WORK REQUEST 1:
Copy out word for word everything in the post on Holocaust denial from "Mrs. Eva Kor, Shoah" down to "obtain that knowledge.".
WORK REQUEST 2:
Resume the blog post on Holocaust denial and Iran by writing on from its final sentence.

Thursday, December 1, 2011

Post #95 - Holocaust Denial

(While this topic is not ordinarily included under "human rights abuses," it seems appropriate to add it, when attempting to under Iranian attitudes toward human dignity.)

Mrs. Eva Kor, Shoah survivor
A conference was held in Tehran in December 2006, which has been widely condemned. It focused on the Holocaust in Europe during the 1940's, but in a different way than most such gatherings – the program featured speakers who either questioned or outright denied the historical fact of the genocide. They included David Duke, known for his racist approach to politics in the American South, and several European Holocaust skeptics. Also represented was Naturei Karta, an orthodox Jewish group that opposes Zionism on religious grounds. In trying to know the truth of Iranian views on Judaism, Zionism and Israel, it is nearly impossible to find objective sources of information, but it is important that we obtain that knowledge.

David Duke in Tehran
Many Iranian (and Arab) commentators begin from an assumption that the Israelis are responsible for much of the region's problems. Many Israeli or Israel-supportive commentators tend to spin every story to maximum effect in the other direction. Both often show little regard for the facts. (It is laudable that when Prof. Deborah Lipstadt of Emory University established an online resource to counteract holocaust denial, she said "The weight of this site is its integrity...We know that deniers will look for any errors on the site to exploit for their own purposes...We have to [adhere] to the highest standards." Her site -- -- is being translated into Turkish, Russian, Arabic and Persian, by fall of 2008. Unfortunately, the denier myths selected are "exploded" in a rather simplistic way -- likely not persuasive to those who see the effort as a part of a continuing "hoax.")

All that can be known without doubt is that President Ahmadinezhad is strongly antagonistic to the current governance of Israel and the Occupied Territories, that many Israelis feel an “existential threat” from Iran, and that the subject is one that is rarely discussed with calm tolerance.

Ahmadinezhad, a former mayor of Ardebil (a town in the northwest of Iran where I once conducted in-country orientation for new Peace Corps volunteers), triumphed over the insider Rafsanjani, reformist candidates who had disappointed the public with their ineffectual attempts at change, and others more experienced than himself. He promised the voters a “common touch,” alleviation of poverty and a defiant attitude toward the West, which has been imposing sanctions – and with them hardship and stunted development – on the people of Iran for many years. He has played those cards for all they are worth.

DATA PROVIDED:
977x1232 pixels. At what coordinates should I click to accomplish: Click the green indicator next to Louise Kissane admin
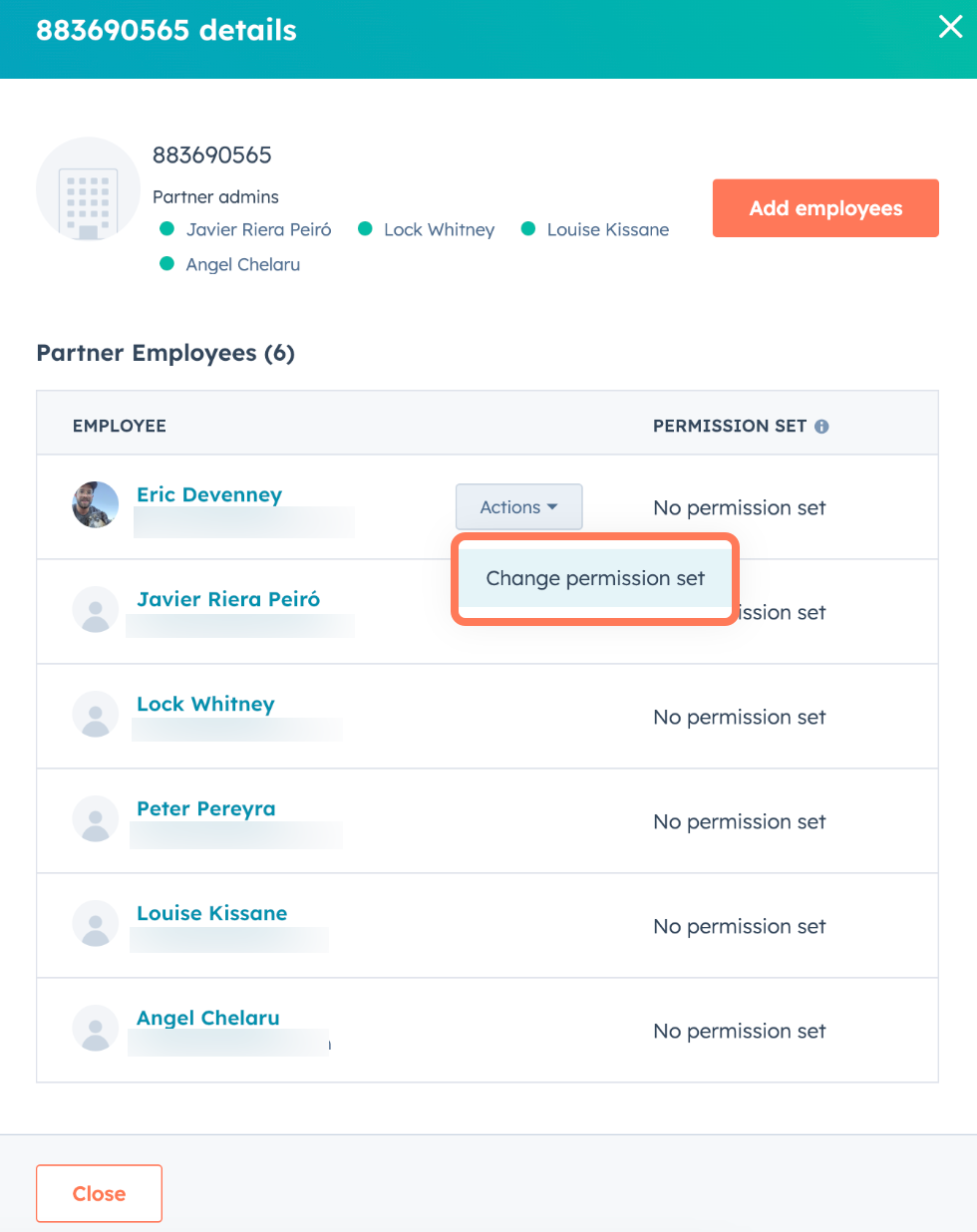click(x=527, y=228)

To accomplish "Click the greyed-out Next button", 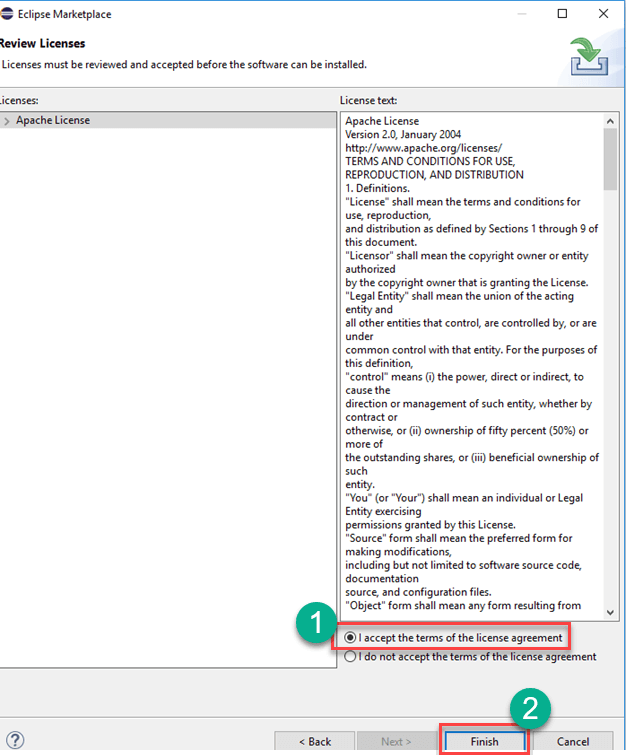I will (x=396, y=741).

EXPECTED ANSWER 1:
Mrs. Eva Kor, Shoah survivor
A conference was held in Tehran in December 2006, which has been widely condemned. It focused on the Holocaust in Europe during the 1940's, but in a different way than most such gatherings – the program featured speakers who either questioned or outright denied the historical fact of the genocide. They included David Duke, known for his racist approach to politics in the American South, and several European Holocaust skeptics. Also represented was Naturei Karta, an orthodox Jewish group that opposes Zionism on religious grounds. In trying to know the truth of Iranian views on Judaism, Zionism and Israel, it is nearly impossible to find objective sources of information, but it is important that we obtain that knowledge.

EXPECTED ANSWER 2:
On the other hand, a statement signed in March, 2007, by thirty noted Iranian scholars – in the United States, UK, France and Canada, but also a number who live and work in Iran – was issued to clearly confirm the reality of the Holocaust – and to clarify the position of Iranians generally. Their statement read, in part:

"…testimonies of the survivors and researches carried out by numerous historians have unequivocally confirmed the Jewish genocide during the World War. Besides the genocide of the Jewish people, historians have also spoken of the mass murders of the gypsies, the Slav people, potential and actual opponents of the Nazi regime, the disabled, prisoners of war, and even in the closing days of the war, the incapacitated German soldiers.
From "Shoah" by Claude Lanzmann
"Moreover, the voluminous anti-Semitic and racist literature left from the Nazis shed light on the roots of this inhuman hysteria. The accuracy of the accounts has been acknowledged by many academic, political and religious authorities...They have all condemned these crimes. On the other hand, there have always been a few individuals who have denied the genocide of the Jewish people or questioned its significance, through casting doubt on the number of people murdered or the manner in which they were put to death. The majority of the speakers in the recent conference held in Tehran were from amongst those few.
"In the history of mankind, there have been dark events that have treaded [sic] upon human values and broken basic moral principles in such a way that make them distinct from other comparable events. The scars left behind on the face of humanity by these events are irreversible and talking inconsiderately about them can only be described as rubbing salt into the wound and exacerbating the pain. This is in particular true of the crimes committed during the Second World War, some survivors of which are still among us. Those who perpetuate the discourse on Holocaust denial ignore the feelings of the people directly affected by this event. These people include, among others, a group of our Jewish fellow citizens in Iran.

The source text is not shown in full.